> Requirement: Write the listing out again, all of it, word for word.

> Data section:
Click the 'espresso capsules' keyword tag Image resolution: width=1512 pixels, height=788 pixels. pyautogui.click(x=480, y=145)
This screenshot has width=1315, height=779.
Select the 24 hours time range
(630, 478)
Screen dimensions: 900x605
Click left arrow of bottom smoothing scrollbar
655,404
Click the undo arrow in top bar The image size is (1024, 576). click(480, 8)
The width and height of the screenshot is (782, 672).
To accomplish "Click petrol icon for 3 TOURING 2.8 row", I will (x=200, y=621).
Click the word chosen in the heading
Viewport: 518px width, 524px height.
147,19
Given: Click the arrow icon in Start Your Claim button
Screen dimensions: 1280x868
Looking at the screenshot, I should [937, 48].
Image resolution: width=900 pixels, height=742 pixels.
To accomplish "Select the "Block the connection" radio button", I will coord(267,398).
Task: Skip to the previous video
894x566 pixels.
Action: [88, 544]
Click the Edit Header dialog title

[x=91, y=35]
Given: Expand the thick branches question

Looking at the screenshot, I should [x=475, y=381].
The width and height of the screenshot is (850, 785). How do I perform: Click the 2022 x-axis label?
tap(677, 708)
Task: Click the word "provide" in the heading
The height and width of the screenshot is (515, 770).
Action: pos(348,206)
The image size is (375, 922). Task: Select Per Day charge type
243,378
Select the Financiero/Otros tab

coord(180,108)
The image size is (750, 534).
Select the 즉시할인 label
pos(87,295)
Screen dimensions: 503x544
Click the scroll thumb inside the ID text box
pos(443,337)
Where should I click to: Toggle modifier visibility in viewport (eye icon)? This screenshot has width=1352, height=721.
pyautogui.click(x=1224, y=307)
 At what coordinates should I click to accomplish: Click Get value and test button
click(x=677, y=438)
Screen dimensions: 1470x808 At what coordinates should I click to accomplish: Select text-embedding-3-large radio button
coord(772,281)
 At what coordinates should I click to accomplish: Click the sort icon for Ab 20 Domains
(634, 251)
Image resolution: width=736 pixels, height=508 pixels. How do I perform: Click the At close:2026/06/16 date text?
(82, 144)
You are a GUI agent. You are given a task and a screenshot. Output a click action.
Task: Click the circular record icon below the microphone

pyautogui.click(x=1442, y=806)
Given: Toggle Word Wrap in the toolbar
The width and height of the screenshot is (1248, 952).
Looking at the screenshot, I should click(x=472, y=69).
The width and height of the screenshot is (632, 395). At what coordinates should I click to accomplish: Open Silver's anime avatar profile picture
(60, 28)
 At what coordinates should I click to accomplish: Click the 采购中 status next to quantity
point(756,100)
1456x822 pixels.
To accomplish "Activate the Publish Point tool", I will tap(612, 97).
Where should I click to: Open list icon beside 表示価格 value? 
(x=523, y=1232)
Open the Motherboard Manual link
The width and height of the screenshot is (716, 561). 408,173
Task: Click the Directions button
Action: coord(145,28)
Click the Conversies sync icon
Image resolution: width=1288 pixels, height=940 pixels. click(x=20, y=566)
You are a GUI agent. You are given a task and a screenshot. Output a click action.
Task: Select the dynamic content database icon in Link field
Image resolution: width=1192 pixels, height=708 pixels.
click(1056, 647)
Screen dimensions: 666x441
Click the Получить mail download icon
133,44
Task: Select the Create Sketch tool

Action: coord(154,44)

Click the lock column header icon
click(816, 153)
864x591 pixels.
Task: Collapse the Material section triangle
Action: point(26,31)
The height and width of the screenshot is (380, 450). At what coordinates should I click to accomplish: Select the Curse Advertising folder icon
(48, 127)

> Answer section:
Click the 'espresso capsules' keyword tag Image resolution: width=1512 pixels, height=788 pixels. pyautogui.click(x=480, y=145)
This screenshot has width=1315, height=779.
Select the 24 hours time range
(630, 478)
Screen dimensions: 900x605
Click left arrow of bottom smoothing scrollbar
655,404
Click the undo arrow in top bar The image size is (1024, 576). click(480, 8)
The width and height of the screenshot is (782, 672).
To accomplish "Click petrol icon for 3 TOURING 2.8 row", I will (x=200, y=621).
Click the word chosen in the heading
Viewport: 518px width, 524px height.
147,19
Given: Click the arrow icon in Start Your Claim button
Screen dimensions: 1280x868
Looking at the screenshot, I should [937, 48].
Image resolution: width=900 pixels, height=742 pixels.
To accomplish "Select the "Block the connection" radio button", I will coord(267,398).
Task: Skip to the previous video
894x566 pixels.
Action: [88, 544]
Click the Edit Header dialog title

[x=91, y=35]
Given: Expand the thick branches question

Looking at the screenshot, I should [x=475, y=381].
The width and height of the screenshot is (850, 785). How do I perform: Click the 2022 x-axis label?
tap(677, 708)
Task: Click the word "provide" in the heading
The height and width of the screenshot is (515, 770).
Action: pos(348,206)
The image size is (375, 922). Task: Select Per Day charge type
243,378
Select the Financiero/Otros tab

coord(180,108)
The image size is (750, 534).
Select the 즉시할인 label
pos(87,295)
Screen dimensions: 503x544
Click the scroll thumb inside the ID text box
pos(443,337)
Where should I click to: Toggle modifier visibility in viewport (eye icon)? This screenshot has width=1352, height=721.
pyautogui.click(x=1224, y=307)
 At what coordinates should I click to accomplish: Click Get value and test button
click(x=677, y=438)
Screen dimensions: 1470x808 At what coordinates should I click to accomplish: Select text-embedding-3-large radio button
coord(772,281)
 At what coordinates should I click to accomplish: Click the sort icon for Ab 20 Domains
(634, 251)
Image resolution: width=736 pixels, height=508 pixels. How do I perform: Click the At close:2026/06/16 date text?
(82, 144)
You are a GUI agent. You are given a task and a screenshot. Output a click action.
Task: Click the circular record icon below the microphone

pyautogui.click(x=1442, y=806)
Given: Toggle Word Wrap in the toolbar
The width and height of the screenshot is (1248, 952).
Looking at the screenshot, I should click(x=472, y=69).
The width and height of the screenshot is (632, 395). At what coordinates should I click to accomplish: Open Silver's anime avatar profile picture
(60, 28)
 At what coordinates should I click to accomplish: Click the 采购中 status next to quantity
point(756,100)
1456x822 pixels.
To accomplish "Activate the Publish Point tool", I will tap(612, 97).
Where should I click to: Open list icon beside 表示価格 value? 
(x=523, y=1232)
Open the Motherboard Manual link
The width and height of the screenshot is (716, 561). 408,173
Task: Click the Directions button
Action: coord(145,28)
Click the Conversies sync icon
Image resolution: width=1288 pixels, height=940 pixels. click(x=20, y=566)
You are a GUI agent. You are given a task and a screenshot. Output a click action.
Task: Select the dynamic content database icon in Link field
Image resolution: width=1192 pixels, height=708 pixels.
click(1056, 647)
Screen dimensions: 666x441
Click the Получить mail download icon
133,44
Task: Select the Create Sketch tool

Action: coord(154,44)

Click the lock column header icon
click(816, 153)
864x591 pixels.
Task: Collapse the Material section triangle
Action: point(26,31)
The height and width of the screenshot is (380, 450). At what coordinates should I click to accomplish: Select the Curse Advertising folder icon
(48, 127)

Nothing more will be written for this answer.